Should adoptions be between children and families of the same race and or culture?

Discussion in 'Parenting' started by RJ-Cool, Jul 8, 2010.

  1. RJ-Cool

    RJ-Cool "Expect the unexpected"

    Some people think that if you want to adopt a child it would be less stressful for the child if you or your significant other look somewhat like the child. A child needs to know about their cultural heritage because it is an important part of who they are and this sometimes play an integral role in who they will become. Some people who adopt children ignore this fact and have no idea what they could be doing to hurt that child in the long run. So, my question is...........

    Should adoptions be between children and families of the same race and or culture? (explain your answer)
    Last edited: Jul 8, 2010

  2. fractal

    fractal Eye see what you did ther

    No, it doesn't have to be. While it might be preferable, it shouldn't be mandatory. The child will not be hurt in the wrong run for knowing some other culture. Why should he know about his biological race's culture? Of what use is it? Isn't it sufficient if he grows up to be a decent human being?
  3. RJ-Cool

    RJ-Cool "Expect the unexpected"

    I agree with you that such adoption should not be mandatory and also that learning another culture might not necessarily cause him harm in the long run.
    As per your questions:

    Why should he know about his biological race's culture?
    It is his right to know about his racial culture; it's his heritage, his ethnic identity; the link that connects him to his very origin; his past and previous generations. A child can be influenced to adapt another culture but he should not be denied the understanding of his very own.

    Of what use is it?

    In order for him to understand and fully appreciate who he is, he must grasp an understanding of his past; where he's from; his race, because it is an important part of who he is. This will help in his general outlook on himself, life and others. This will also affect how he interacts with others of his own race; how sensitive he is to their issues, needs...etc. as opposed to being ignorant/oblivious to his origin.
    I believe if a couple is going to adopt a kid from another race/culture, they should at least garner a bit of knowledge about that child's race/culture in order to adequately meet all his needs.
  4. BigBob

    BigBob Registered Member

    I do agree that it shouldn't be mandatory that they are the same ethnic background, or of the same culture or the same color.

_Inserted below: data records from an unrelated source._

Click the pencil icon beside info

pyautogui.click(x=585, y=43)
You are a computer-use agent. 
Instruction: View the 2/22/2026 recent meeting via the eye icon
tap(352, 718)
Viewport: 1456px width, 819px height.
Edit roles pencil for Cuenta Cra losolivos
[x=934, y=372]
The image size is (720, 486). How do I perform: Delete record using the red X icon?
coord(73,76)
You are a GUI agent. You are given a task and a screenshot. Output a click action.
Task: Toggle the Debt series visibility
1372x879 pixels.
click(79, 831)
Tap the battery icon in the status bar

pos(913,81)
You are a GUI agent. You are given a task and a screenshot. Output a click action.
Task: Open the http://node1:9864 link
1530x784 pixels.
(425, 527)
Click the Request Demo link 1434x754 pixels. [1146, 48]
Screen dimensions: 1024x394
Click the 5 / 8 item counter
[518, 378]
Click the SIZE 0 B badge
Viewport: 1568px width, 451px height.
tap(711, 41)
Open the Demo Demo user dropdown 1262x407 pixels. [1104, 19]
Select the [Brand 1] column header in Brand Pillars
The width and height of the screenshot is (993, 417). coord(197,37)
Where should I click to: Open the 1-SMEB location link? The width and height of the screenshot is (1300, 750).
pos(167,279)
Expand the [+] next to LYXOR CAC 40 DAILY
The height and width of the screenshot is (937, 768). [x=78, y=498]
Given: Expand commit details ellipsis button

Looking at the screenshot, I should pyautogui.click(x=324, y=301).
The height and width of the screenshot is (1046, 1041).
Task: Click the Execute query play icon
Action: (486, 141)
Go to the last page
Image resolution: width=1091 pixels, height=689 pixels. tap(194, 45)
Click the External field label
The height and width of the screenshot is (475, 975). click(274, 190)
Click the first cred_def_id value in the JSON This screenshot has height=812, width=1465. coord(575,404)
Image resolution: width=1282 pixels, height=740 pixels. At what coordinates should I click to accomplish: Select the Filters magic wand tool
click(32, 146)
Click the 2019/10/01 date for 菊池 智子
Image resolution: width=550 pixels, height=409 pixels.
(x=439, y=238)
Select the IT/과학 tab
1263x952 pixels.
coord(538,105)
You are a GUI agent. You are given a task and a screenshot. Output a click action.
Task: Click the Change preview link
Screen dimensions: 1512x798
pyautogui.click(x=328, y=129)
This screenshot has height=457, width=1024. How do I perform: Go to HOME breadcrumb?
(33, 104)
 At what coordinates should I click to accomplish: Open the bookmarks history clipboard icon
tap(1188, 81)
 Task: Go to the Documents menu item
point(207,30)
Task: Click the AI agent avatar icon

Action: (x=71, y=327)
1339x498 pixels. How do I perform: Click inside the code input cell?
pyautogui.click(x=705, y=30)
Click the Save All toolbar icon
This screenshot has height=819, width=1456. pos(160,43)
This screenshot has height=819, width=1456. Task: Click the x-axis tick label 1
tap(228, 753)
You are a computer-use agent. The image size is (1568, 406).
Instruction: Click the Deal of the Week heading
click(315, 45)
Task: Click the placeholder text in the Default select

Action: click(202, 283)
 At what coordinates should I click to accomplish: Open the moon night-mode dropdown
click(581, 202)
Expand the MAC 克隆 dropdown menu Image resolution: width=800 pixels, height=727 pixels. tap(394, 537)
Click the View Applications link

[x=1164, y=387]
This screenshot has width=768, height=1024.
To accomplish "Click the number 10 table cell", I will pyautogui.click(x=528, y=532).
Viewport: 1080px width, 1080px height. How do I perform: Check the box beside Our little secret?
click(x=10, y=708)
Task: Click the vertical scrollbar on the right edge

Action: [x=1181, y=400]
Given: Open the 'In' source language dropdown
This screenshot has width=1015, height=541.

    I do believe that the child should be taught of their own heritage/culture though. Say a family here adopts a child from Haiti because of the disaster. Once they're old enough, they should be taught about their own land and their own culture, just so they know.
    RJ-Cool likes this.
  5. jdndfw

    jdndfw Registered Member

    I say race or culture doesn't matter in adoption. love, commitment to the well-being of the child. nurturing, sacrifice for the childs future and advantages. that is what is important. teach the kid how to be a better person than you are just like everyone else does with their biological children. be committed to giving he/she a better life than you had. that is what matters. experiencing all the diversity of the world is great but the fundamentals of life are what matters.
  6. Daemonic

    Daemonic Registered Member

    No, I'm adopted and not by parents of the same race or culture. I never found myself under stress because I don't look like my parent in my 26 years of life, ever. I also have never had any interest whatsoever in the "culture" of my blood parents. One thing that annoys me is when people that are not adopted try and dictate how adoptions should work and try to explain how the adopted will feel. I'm happy with my parents, don't tell me what is best for adopted children when I am one.
  7. Shwa

    Shwa Gay As Fuck V.I.P. Lifetime

    I have to disagree with your statement here, Im pretty sure those who plan to adopt or have adopted already know the dangers of exposing their children to a society that normally wouldn't be there own had their original parents raised them. A source for me would be my ex's sister. Her family (white) adopted Lily, an Asian child from China 4 years ago and she goes to china at least once a year to see her twin sister (adopted and lives in California with her family).

    But as for you question, I don't think it should matter if the adpoting parents are the same ethnicity or share the same culture, as long as the child will be love and protected for his/her life then that should matter in the long run.

  8. Gavik

    Gavik Registered Member

    Race has nothing to do with culture. If you're parents are from culture A, but you're adopted and raised by parents in culture B, then culture B is yours. There's no connection to culture A and no harm in the child not growing up in it. If the child grows up and wants to return to culture A, that's perfectly fine, but it was never intrinsically "their" culture.
  9. hezekiah

    hezekiah Registered Member

    In the UK, I believe that you can only adopt a child of the same race/colour. This is simply to protect a child and allow them to understand what their identity is. This allows them to neatly fit into peer groups when they are older. Mixed adoptions can cause (not in all cases) identity issues which can make a child on outsider.

    I do agree though that mixed adoptions should be accepted everywhere, but its good to look it at from the childs point.
  10. Crouton

    Crouton Ninja V.I.P. Lifetime

    I think you should be able to adopt and raise a child of any race you want, in the end as long as the person is loved, cared for and looked after properly then it doesn't matter. I know two Asian girls who were both raised by caucasian families. They are now both grown and have never had any issues with being Asian and raised in a white family.